Est-ce utopique ? Nous ne partons pas de rien. Dans le cadre du GFEN, nous avons déjà expérimenté de telles formations dans des cadres institutionnels « ordinaires », tant au niveau du primaire (ainsi ces accompagnements d'équipes de cycles sur la ZEP de Cherbourg-Octeville, dans l'Yonne...) que dans le secondaire (formations filées d'équipes de bassin sur Corbeil-Essonnes par exemple). Les inspections témoignent, dans un cas comme dans l'autre, d'évolutions remarquables des résultats des élèves aux évaluations, consécutives à la (re) mobilisation des équipes.
Encore faut-il le courage des commencements. Saura-t-on sortir l'expérience des mouvements pédagogiques de la clandestinité institutionnelle ?
[1] Christian Baudelot, Roger Establet, L'élitisme républicain. L'école française à l'épreuve des comparaisons internationales. La République des Idées / Seuil, 2009.
[2] Marie Duru-Bellat, Les inégalités sociales à l'école. Genèse et mythes. PUF, 2002
[3] Nathalie Mons, Les nouvelles politiques éducatives. La France fait-elle les bons choix ? PUF, nov. 2007.

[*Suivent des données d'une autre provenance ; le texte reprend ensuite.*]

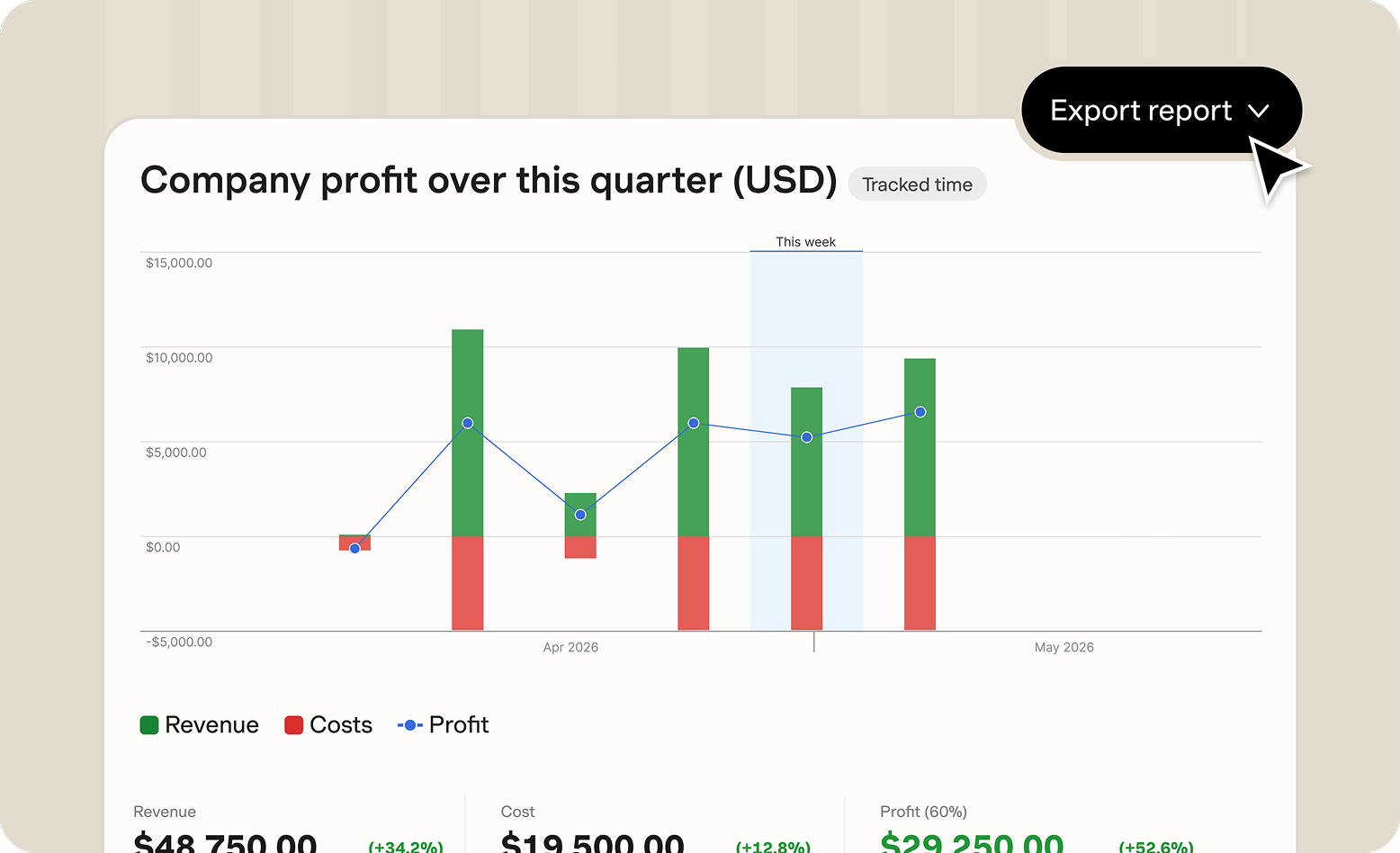This screenshot has width=1400, height=853.
Task: Select the profit data point in the highlighted week
Action: (805, 435)
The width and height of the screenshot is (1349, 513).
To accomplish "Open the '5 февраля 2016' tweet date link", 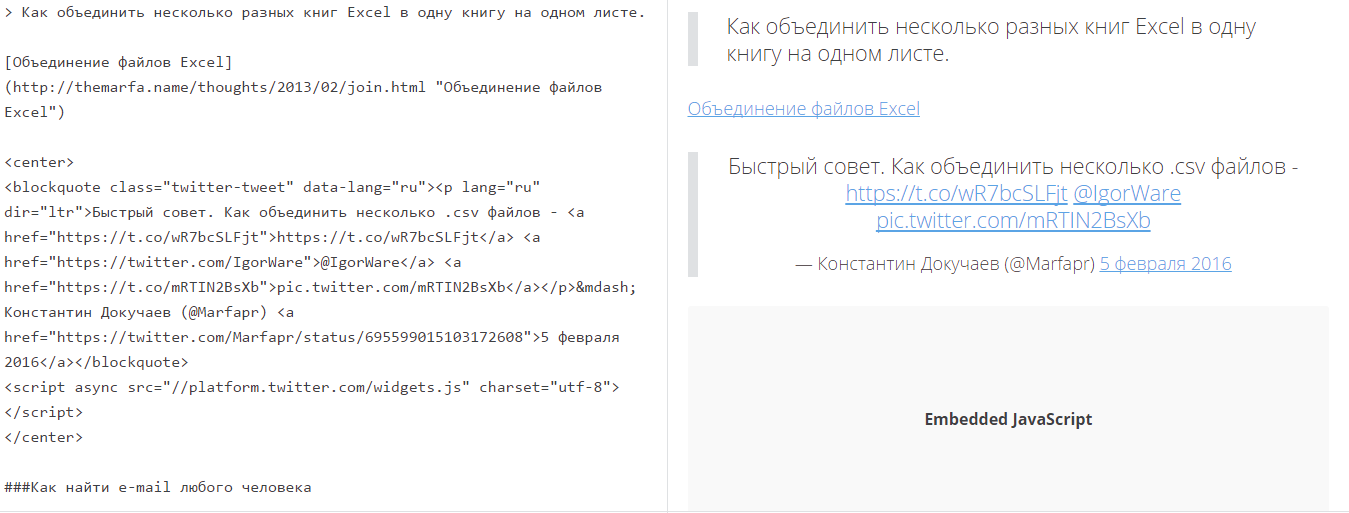I will pyautogui.click(x=1165, y=264).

[4] « C'est en France que les élèves souffrent le plus ! », Interview de Bernard Hugonnier, directeur adjoint de l'Education de l'OCDE dans Le Nouvel Observateur, 7-13 avril 2005.
[5] Anne Armand, Béatrice Gille, La contribution de l'éducation prioritaire à l'égalité des chances des élèves, Rapport IGEN / IGAENR, MEN, octobre 2006.
[6] Baromètre AFEV / Trajectoire-Reflex, 2009 et 2011.
[7] Obstacles épistémologiques dont nous parle Bachelard dans La formation de l'esprit scientifique.
[8] Selon le Baromètre AFEV 2011, 70 % des élèves interrogés n'ont pas d'appétence pour l'école...
[9] Cf. Jean-Pierre Astolfi, La saveur des savoirs. Disciplines et plaisir d'apprendre, ESF, 2008.
[10]Anne Armand, IGEN, « Quels constats pédagogiques en éducation prioritaire ? », Dialogue N°138 « Difficultés scolaires, comment retourner la peau du destin ? » Actes des 3è Rencontres nationales sur l'Accompagnement, GFEN, octobre 2010, p. 7.
[11] Cela peut aller dans un même établissement de 25 % (3è « compétences ») à 72 % (3è bilingue) à Enq. 2011
[12] Gaston Bachelard, La formation de l'esprit scientifique (1938), J. Vrin, 1993.
[13] Cf. Jean-Yves Rochex, « Pratiques de savoirs et culture scolaire : un impensé de la démocratisation ? Pour une conception forte de la question culturelle et de la question sociale à l'École », in François Jacquet-Francillon et Denis Kambouchner (eds), La crise de la culture scolaire, Paris, PUF, 2005.